UN rights group urges General Assembly to adopt treaty against enforced disappearances

A United Nations human rights group today called on the 192-member General Assembly to adopt immediately a new treaty to protect people against enforced disappearances by making it a Government obligation to prevent and punish the crime.

The UN Working Group on Enforced or Involuntary Disappearances (WGEID) said the draft International Convention for the Protection of all Persons against Enforced Disappearances aims to fill the gap in international legislation for the prevention of disappearances.

“The Working Group fully endorses the Convention and the subsequent strengthening of international law in this area when the Convention comes into force,” WGEID said in a statement. “As the Secretary-General [Kofi Annan] said at the opening day of the first session of the Council on Human Rights in June, approving the Convention will ‘bring hope to large groups of people who have lived in a dark shadow of fear.’”

The Council adopted the Convention at its first session on 29 June and it is now up to the General Assembly to decide whether the Convention will take its place among the other instruments of international human rights law. “The WGEID thus urges its immediate adoption and speedy national ratification,” the statement added.

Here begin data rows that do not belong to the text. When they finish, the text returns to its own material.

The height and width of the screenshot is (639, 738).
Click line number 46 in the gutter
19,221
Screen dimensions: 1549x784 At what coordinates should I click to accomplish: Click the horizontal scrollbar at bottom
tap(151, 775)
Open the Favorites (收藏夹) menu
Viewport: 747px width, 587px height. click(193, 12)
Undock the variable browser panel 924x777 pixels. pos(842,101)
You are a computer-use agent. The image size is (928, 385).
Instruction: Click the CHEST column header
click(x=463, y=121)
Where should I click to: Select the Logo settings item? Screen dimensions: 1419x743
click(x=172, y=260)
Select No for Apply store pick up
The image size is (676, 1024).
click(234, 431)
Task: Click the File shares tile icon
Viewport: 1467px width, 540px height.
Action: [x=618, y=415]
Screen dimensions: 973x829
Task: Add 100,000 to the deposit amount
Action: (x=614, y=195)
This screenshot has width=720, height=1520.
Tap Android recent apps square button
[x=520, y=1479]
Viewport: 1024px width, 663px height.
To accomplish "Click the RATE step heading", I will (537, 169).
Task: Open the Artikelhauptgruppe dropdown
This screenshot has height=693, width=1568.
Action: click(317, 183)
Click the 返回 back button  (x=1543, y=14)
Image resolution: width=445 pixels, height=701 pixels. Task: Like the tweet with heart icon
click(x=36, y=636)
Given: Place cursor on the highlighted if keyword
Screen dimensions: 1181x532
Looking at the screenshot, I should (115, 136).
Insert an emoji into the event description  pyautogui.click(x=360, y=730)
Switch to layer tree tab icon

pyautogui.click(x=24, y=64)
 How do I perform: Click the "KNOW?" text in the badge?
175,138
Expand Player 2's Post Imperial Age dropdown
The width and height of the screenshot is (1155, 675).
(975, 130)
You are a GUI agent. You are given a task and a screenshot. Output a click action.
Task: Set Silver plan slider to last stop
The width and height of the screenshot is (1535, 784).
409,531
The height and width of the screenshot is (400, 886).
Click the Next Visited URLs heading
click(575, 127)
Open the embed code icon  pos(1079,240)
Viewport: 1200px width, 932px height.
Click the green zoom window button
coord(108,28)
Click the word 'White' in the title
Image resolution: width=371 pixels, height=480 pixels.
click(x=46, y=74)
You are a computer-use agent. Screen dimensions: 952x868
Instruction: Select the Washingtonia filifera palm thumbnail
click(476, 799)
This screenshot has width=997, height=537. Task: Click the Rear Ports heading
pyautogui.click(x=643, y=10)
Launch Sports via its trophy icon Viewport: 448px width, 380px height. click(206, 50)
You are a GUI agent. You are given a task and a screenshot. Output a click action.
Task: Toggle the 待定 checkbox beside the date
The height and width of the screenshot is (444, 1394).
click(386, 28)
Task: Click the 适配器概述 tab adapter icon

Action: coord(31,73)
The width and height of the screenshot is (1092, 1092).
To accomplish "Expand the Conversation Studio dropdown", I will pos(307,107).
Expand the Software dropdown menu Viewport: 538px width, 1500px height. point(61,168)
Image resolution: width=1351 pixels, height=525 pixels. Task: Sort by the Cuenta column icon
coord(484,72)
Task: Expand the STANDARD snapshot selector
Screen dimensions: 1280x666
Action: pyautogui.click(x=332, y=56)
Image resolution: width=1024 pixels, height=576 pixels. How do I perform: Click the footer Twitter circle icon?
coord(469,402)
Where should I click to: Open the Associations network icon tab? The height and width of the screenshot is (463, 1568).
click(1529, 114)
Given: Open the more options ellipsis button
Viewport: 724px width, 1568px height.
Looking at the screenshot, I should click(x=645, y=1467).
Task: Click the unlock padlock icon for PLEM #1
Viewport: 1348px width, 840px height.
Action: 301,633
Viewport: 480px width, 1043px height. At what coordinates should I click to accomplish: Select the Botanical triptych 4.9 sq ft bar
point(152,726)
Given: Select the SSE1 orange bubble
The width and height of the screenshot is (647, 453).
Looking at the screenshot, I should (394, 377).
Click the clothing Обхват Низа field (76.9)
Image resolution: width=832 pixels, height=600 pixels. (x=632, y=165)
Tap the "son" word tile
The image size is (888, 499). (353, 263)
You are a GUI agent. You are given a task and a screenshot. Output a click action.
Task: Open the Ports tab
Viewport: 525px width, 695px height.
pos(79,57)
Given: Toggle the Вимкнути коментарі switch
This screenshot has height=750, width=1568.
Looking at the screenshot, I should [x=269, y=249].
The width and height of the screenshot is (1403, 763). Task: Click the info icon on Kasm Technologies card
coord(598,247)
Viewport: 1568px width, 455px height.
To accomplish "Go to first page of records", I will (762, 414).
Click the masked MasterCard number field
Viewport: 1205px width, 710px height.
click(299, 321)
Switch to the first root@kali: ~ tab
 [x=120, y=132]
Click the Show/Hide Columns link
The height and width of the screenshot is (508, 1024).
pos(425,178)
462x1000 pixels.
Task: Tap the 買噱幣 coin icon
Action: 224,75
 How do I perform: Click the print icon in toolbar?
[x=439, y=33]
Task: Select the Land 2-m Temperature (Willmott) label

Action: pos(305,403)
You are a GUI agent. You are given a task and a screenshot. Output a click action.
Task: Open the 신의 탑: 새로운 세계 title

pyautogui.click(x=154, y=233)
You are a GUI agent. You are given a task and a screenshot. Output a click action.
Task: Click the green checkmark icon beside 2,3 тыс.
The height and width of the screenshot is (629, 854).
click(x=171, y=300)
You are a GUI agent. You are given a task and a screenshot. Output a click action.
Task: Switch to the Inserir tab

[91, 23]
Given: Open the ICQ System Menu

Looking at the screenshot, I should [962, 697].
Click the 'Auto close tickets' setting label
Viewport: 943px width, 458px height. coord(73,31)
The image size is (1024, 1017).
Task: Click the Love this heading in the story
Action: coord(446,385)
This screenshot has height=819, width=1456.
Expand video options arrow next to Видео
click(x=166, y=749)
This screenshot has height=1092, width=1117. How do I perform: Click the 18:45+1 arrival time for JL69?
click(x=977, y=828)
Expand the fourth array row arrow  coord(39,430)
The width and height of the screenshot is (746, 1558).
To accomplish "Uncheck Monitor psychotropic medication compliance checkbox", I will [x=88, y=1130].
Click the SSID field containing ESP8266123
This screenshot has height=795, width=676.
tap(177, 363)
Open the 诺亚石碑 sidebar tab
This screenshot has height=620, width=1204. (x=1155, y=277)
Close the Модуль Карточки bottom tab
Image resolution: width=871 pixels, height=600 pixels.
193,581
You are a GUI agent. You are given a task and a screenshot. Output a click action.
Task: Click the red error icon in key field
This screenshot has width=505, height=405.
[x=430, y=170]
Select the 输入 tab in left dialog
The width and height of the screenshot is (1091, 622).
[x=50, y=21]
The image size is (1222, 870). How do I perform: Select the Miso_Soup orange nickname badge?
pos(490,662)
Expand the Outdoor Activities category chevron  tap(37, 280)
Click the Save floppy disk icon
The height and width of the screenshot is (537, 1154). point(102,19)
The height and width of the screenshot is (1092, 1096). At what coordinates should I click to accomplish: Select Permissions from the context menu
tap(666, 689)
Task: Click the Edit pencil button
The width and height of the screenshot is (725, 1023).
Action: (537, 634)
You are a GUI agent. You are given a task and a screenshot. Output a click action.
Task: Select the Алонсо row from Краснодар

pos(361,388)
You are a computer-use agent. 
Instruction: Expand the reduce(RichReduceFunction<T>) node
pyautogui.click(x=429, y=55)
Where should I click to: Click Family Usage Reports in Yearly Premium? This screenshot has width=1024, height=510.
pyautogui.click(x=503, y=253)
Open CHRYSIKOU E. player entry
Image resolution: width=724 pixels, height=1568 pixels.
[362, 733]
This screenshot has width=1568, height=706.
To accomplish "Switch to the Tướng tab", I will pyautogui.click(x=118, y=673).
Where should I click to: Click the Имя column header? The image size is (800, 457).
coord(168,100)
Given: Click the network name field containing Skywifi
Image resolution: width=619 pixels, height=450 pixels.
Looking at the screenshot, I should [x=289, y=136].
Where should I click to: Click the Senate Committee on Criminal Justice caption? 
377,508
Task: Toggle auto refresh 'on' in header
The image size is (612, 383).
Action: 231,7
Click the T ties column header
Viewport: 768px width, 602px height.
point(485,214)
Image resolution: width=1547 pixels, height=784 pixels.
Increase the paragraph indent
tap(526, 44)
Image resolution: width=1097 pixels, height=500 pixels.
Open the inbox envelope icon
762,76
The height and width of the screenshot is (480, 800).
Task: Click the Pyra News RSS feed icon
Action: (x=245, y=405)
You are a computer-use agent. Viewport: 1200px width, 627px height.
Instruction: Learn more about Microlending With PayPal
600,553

The Working Group was established by the UN Commission on Human Rights in 1980 to assist the relatives of disappeared persons in ascertaining their fate and whereabouts and to act as a channel for communication between the families and governments concerned.

The Working Group is composed of five independent experts: Santiago Corcuera (Chairperson-Rapporteur), J. ‘Bayo Adekanye, Darko Göttlicher, Saied Rajaie Khorasani, and Stephen J. Toope.